• Rayan Chikhi's avatar
    this is THE big commit for GATB-core of november 2015. changelog is: · 223f9743
    Rayan Chikhi authored
    - Graph simplifications are moved from Minia to GATB-core. Call them using: graph.simplify()
    - New data structure for faster neighborhood queries. Enable it using: graph.precomputeAdjacency()
    - As a consequence of optimizations, it is now much faster to call indegree(node), outdegree(node) and
    degree(node,size_t &in,size_t &out) rather than neighbors(node, direction).size() if you're only interested
    in degrees.
    - LargeInt (the type of kmer) constructor has been removed, for speed reasons. Be warned that it might
    break existing code that implicitly rely on 0-initialization of kmers, but problems can hopefully be detected using valgrind.

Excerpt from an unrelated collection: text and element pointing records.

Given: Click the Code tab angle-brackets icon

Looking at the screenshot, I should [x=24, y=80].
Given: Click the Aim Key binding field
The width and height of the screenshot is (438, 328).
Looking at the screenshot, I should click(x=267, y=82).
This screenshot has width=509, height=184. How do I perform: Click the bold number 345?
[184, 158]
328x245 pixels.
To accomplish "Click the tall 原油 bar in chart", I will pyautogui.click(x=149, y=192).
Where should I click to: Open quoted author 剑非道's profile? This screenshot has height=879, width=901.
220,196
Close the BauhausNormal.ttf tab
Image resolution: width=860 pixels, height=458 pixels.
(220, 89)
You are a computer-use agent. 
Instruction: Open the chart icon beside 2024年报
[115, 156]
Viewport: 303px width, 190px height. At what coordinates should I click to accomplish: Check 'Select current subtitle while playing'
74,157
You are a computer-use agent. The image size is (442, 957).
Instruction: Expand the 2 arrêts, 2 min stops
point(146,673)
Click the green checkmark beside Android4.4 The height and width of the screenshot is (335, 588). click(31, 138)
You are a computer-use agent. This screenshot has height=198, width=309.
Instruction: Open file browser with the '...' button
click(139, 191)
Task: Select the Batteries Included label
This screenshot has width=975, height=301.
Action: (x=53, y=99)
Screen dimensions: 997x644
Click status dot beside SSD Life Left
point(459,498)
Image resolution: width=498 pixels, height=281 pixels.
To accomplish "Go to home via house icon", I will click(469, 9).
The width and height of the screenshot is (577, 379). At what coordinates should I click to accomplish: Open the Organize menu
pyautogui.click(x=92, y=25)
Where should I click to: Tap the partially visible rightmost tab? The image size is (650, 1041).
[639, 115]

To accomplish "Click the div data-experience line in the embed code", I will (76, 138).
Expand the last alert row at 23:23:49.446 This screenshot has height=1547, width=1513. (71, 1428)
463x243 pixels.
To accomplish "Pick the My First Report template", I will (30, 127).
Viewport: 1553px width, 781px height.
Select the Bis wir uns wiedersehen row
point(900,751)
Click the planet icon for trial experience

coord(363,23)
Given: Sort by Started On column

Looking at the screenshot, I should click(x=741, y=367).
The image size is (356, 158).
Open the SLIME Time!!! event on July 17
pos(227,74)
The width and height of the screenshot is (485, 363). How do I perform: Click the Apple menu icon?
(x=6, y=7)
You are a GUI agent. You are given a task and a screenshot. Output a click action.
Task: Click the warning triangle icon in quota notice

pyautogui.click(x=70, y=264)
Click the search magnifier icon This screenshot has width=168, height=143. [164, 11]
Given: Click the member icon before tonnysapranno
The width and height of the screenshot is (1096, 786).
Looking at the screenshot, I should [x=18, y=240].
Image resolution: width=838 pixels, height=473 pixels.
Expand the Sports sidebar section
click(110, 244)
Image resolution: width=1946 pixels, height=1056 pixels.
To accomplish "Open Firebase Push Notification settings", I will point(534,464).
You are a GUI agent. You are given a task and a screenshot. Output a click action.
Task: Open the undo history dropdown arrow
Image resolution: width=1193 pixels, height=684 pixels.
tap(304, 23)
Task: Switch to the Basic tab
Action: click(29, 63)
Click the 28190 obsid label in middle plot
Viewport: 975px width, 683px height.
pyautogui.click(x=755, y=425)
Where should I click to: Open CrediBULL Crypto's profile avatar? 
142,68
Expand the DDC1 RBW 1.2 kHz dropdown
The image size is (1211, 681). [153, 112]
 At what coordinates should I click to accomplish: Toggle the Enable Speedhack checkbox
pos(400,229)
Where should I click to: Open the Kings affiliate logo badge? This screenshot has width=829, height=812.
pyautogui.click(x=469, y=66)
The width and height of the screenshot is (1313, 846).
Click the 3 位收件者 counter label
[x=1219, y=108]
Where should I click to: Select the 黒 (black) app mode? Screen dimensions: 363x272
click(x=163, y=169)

    - Graph becomes GraphTemplate<Node,Edge,GraphDataVariant>, and compatibility is preserved via typedefs
    - This enables to define GraphFast<span>, a graph object which only holds Node's and Edge's for a single k-mer size,
    as opposed to a boost::variant of multiple kmer sizes before. It is faster.
    - Graph API has been changed:
    neighbors<Node> becomes neighbors,
    neighbors<Edge> becomes neighborsEdge,
    iterator<Node> becomes iterator,
    iterator<BranchingNode> becomes iteratorBranching
    - The change above was necessary, because it is difficult to specialize nested templates in C++. Actually, not all templated
    graph functions have been un-templated (because some aren't used in conjunction with GraphFast). There is still work to do.
    - Due to graph template, the following classes have also been changed to be also templatized: BranchingAlgorithm, all Frontline's, all Terminator's
    typedef's have been created to preserve compatibility
    - For speed of tools, it is now advised to follow Minia.cpp's functor technique and use GraphFast<span> instead of Graph. However
    Graph should still work and offer same performance as before.
    - GraphData is moved from Graph.cpp to Graph.hpp
    - MPHF index of a node is now cached in the Node object
    - because of that, 'const Node&' should now be just 'Node&', everywhere.
    - added a function graph.disableNodeState() to disable recording node state (normal, deleted, marked).
    Graph then avoids making MPHF queries when checking if a node exists (also involved in neighbors() queries).
    This makes the bloom flavor of graphs faster, but once precomputeAdjacency() is called, it is not relevant anymore.
    - added scripts/parse_gcc_output.py for visual inspection of gcc compilation/link errors involving graph templates
    - slightly modified src/CMakeLists so that tools may set their own KSIZE_DEFAULT_LIST (e.g. Minia)
    - speedup to LargeInt::hash1()
    - a few unit tests have been added, as well as one benchmark significantly improved: bench_graph.cpp
    - added minimizer stuff that was missing from last commit (some bugfixes, and also specialization to LargeInt<1>)
    - LargeInt's are not instances of ArrayData anymore. Instead, ArrayData is a member. This is faster.